* _Task to complete_
The result is the exact lines from the one containing "Image resolution: width=1242" through the final line of the entries; leave out the pictures.

* _Stored data entries_
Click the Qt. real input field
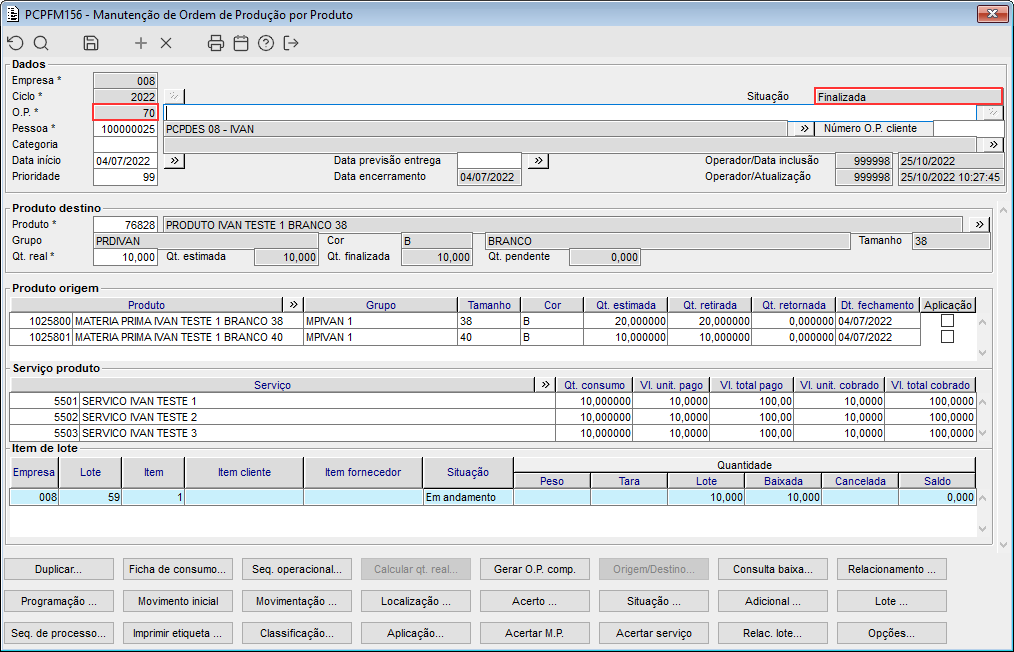pyautogui.click(x=125, y=257)

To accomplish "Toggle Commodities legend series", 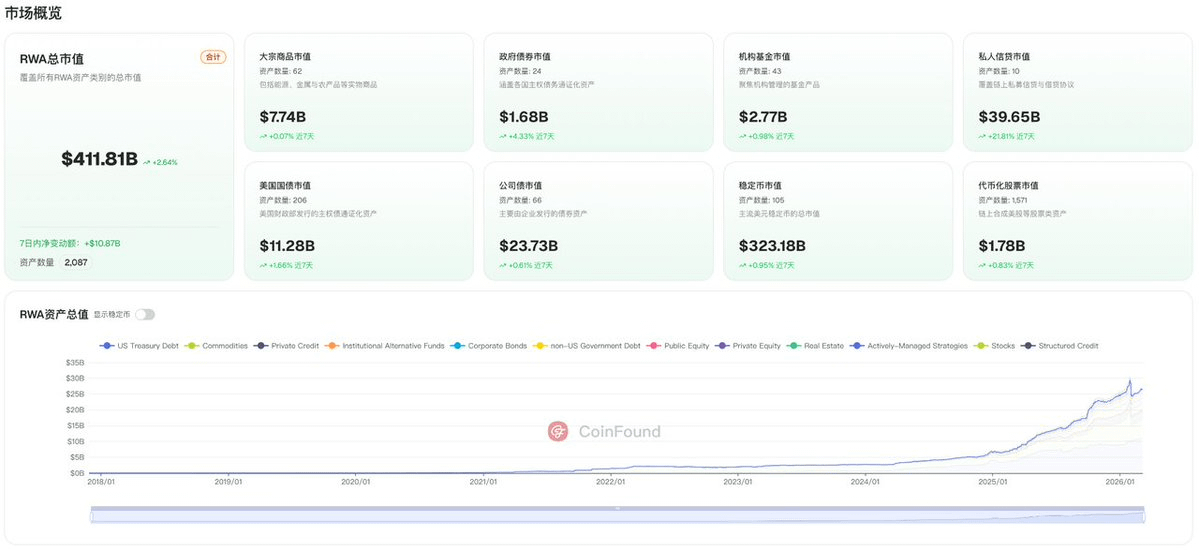I will click(217, 345).
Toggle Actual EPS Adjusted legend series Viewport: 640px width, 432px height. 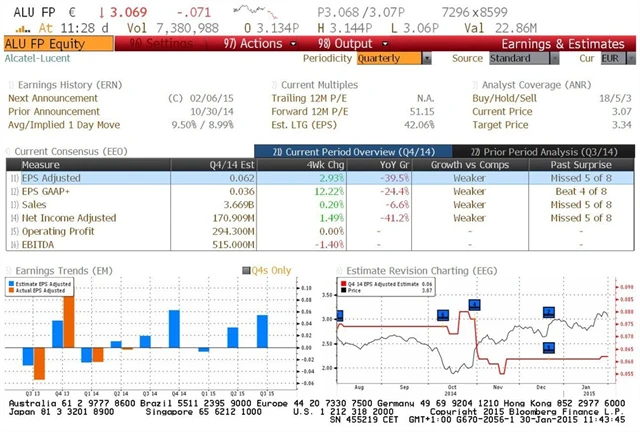(x=13, y=292)
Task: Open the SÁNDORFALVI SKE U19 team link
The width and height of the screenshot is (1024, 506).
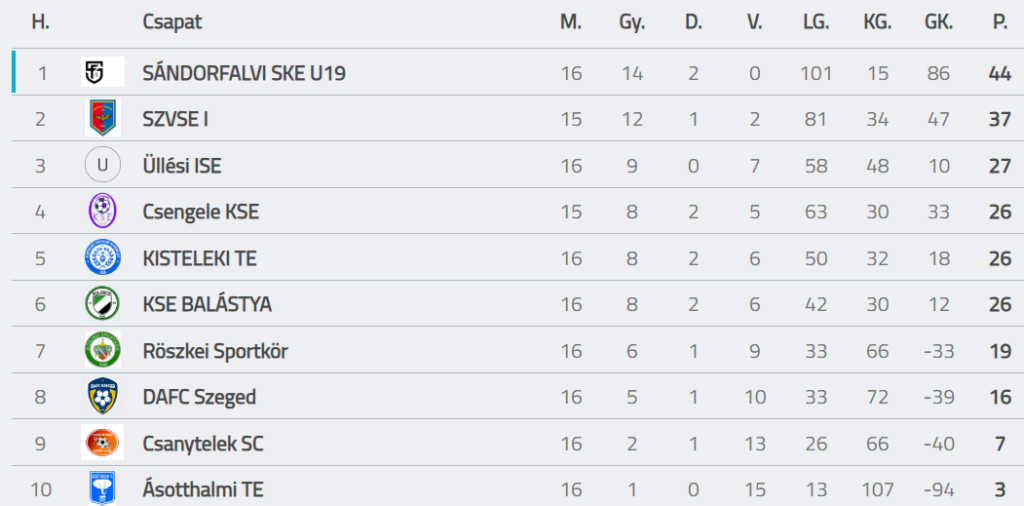Action: [244, 73]
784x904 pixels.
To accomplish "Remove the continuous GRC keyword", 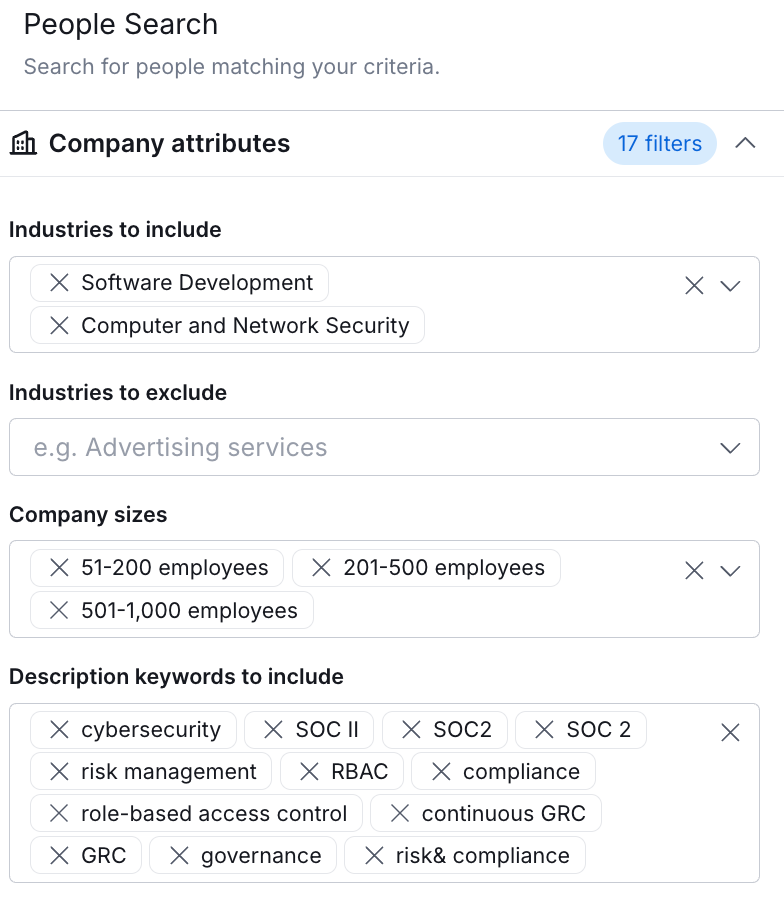I will 400,814.
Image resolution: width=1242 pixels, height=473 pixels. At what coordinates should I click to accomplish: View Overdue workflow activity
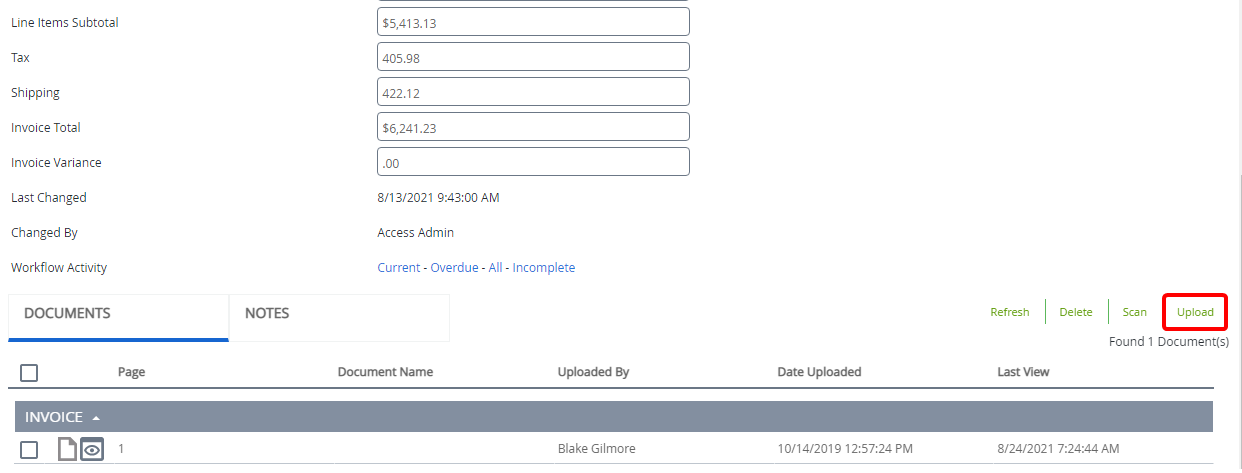pyautogui.click(x=454, y=268)
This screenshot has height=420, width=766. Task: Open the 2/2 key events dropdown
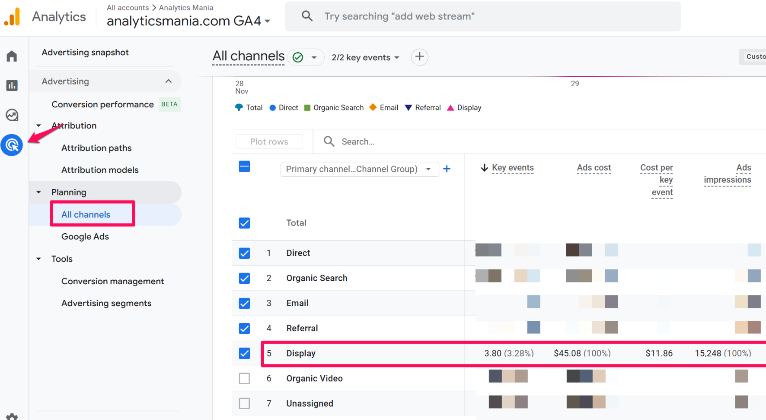point(365,58)
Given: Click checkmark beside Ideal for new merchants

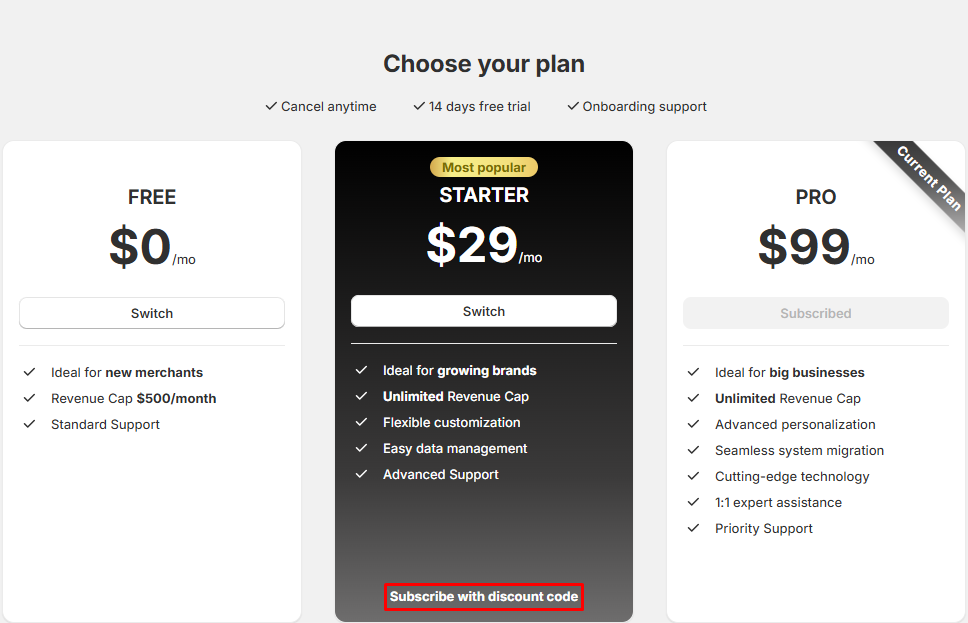Looking at the screenshot, I should pyautogui.click(x=29, y=372).
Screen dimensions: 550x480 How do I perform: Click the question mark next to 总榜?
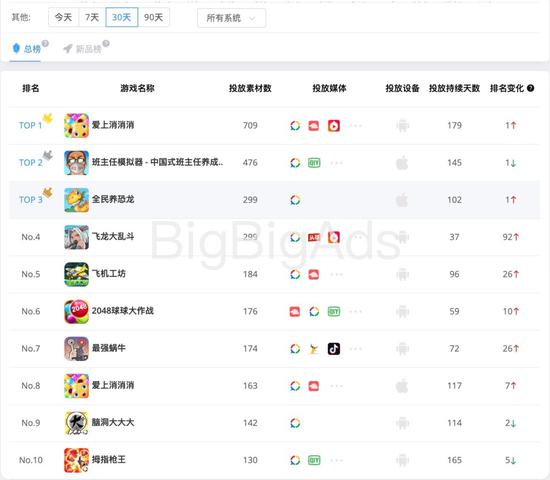click(45, 44)

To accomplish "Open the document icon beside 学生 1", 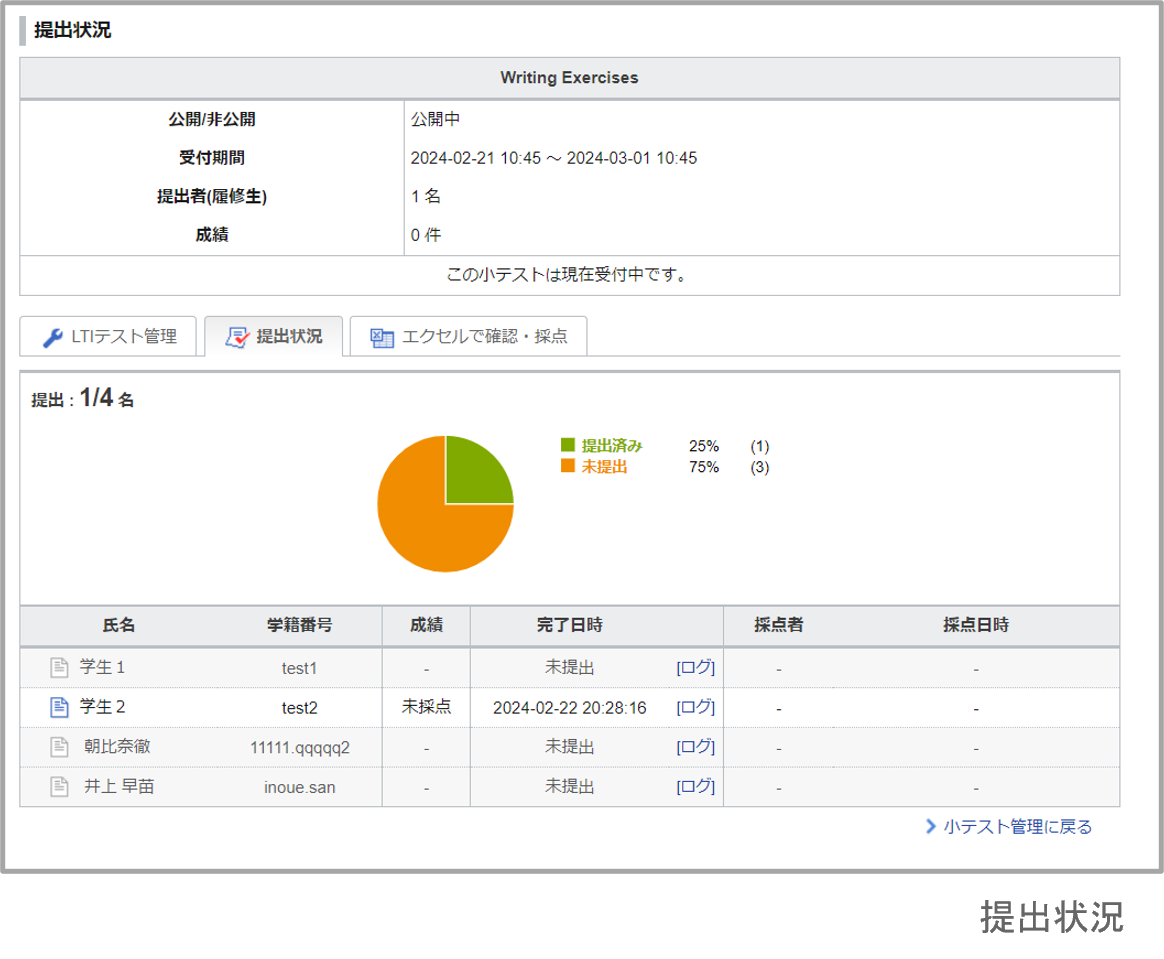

* _Answer section_
Image resolution: width=1242 pixels, height=473 pixels. At what coordinates should I click to accomplish: View Overdue workflow activity
pyautogui.click(x=454, y=268)
This screenshot has height=420, width=766. Task: Open the 2/2 key events dropdown
point(365,58)
Given: Click checkmark beside Ideal for new merchants

Looking at the screenshot, I should pyautogui.click(x=29, y=372).
Screen dimensions: 550x480 How do I perform: Click the question mark next to 总榜?
click(45, 44)

To accomplish "Open the document icon beside 学生 1", 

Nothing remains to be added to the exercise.